Throughout its history, the Federal Bureau of Investigation has viewed Black activism as a potential national security threat. It has used its ample investigative powers not to suppress violence, but to inhibit the speech and association rights of Black activists. And its reaction to the protests following the police killings of Breonna Taylor and George Floyd shows little has changed.

In October 1919, a young J Edgar Hoover, director of the Bureau of Investigation’s general intelligence division, targeted “Black Moses” Marcus Garvey for investigation and harassment because of his alleged association with “radical elements” that were “agitating the Negro movement”. Hoover admitted Garvey had violated no federal laws. But the bureau, the precursor organization to the FBI, infiltrated Garvey’s Universal Negro Improvement Association with informant provocateurs and undercover agents who searched for years for any charge that could justify his deportation.
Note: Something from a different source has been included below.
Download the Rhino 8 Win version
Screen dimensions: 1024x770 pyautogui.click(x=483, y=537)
The justice department ultimately won a conviction against Garvey on a dubious mail fraud charge in 1923. Meanwhile, white vigilantes, police and soldiers targeted Black communities with violence during this period, which included the Red Summer of 1919, the Tulsa massacre of 1921 and scores of lynchings, did not receive the same focused attention from Hoover’s agents.
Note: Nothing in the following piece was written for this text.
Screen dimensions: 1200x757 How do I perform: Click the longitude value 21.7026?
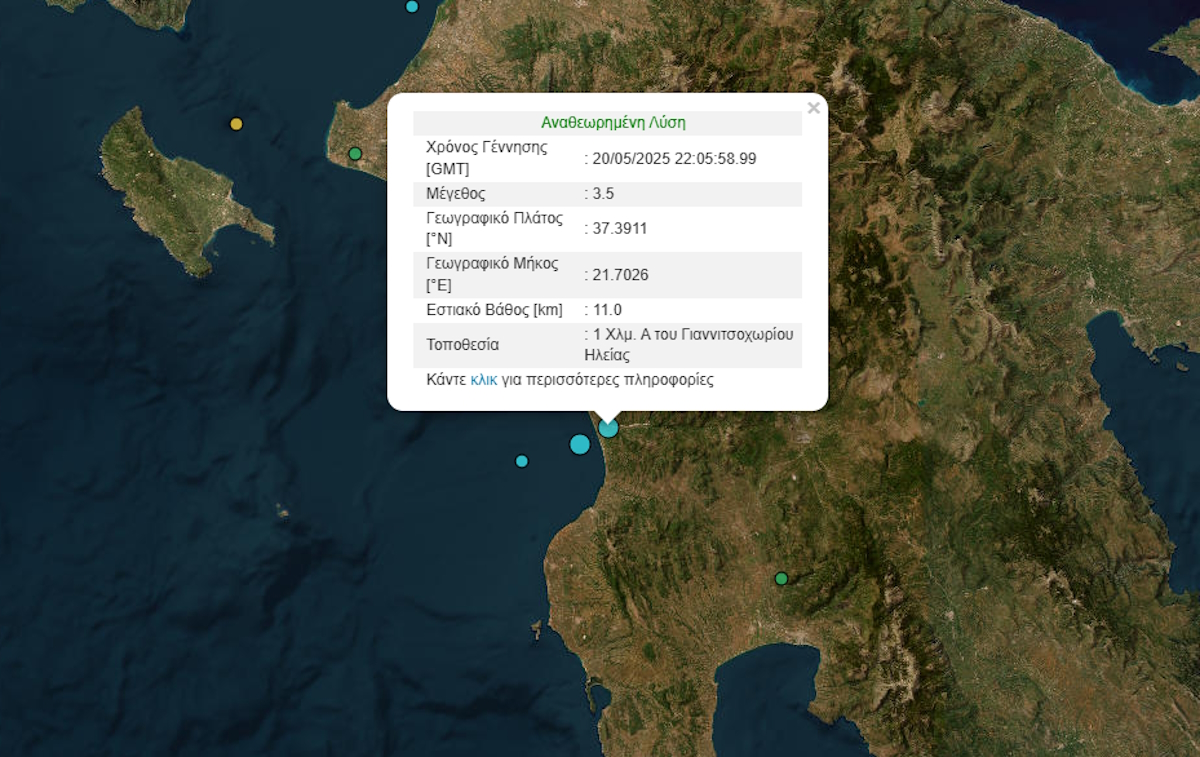[x=619, y=274]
The FBI used similar tactics to disrupt, discredit and neutralize leaders of the civil rights and anti-war movements of the 1960s. The FBI’s Cointelpro program targeting civil rights leaders like Dr. Martin Luther King Jr. and Stokely Carmichael was specifically designed to “[p]revent the rise of a ‘messiah’ who could unify and electrify the militant black nationalist movement” rather than to prevent any violent acts they might perpetrate. The methods included informant-driven disinformation campaigns designed to spark conflict within the movement, discourage donors and supporters, and even break up marriages. Overt investigative activity was also used, as one stated goal of the Cointelpro program was to inspire fear among activists by convincing them that an FBI agent lurked behind every mailbox.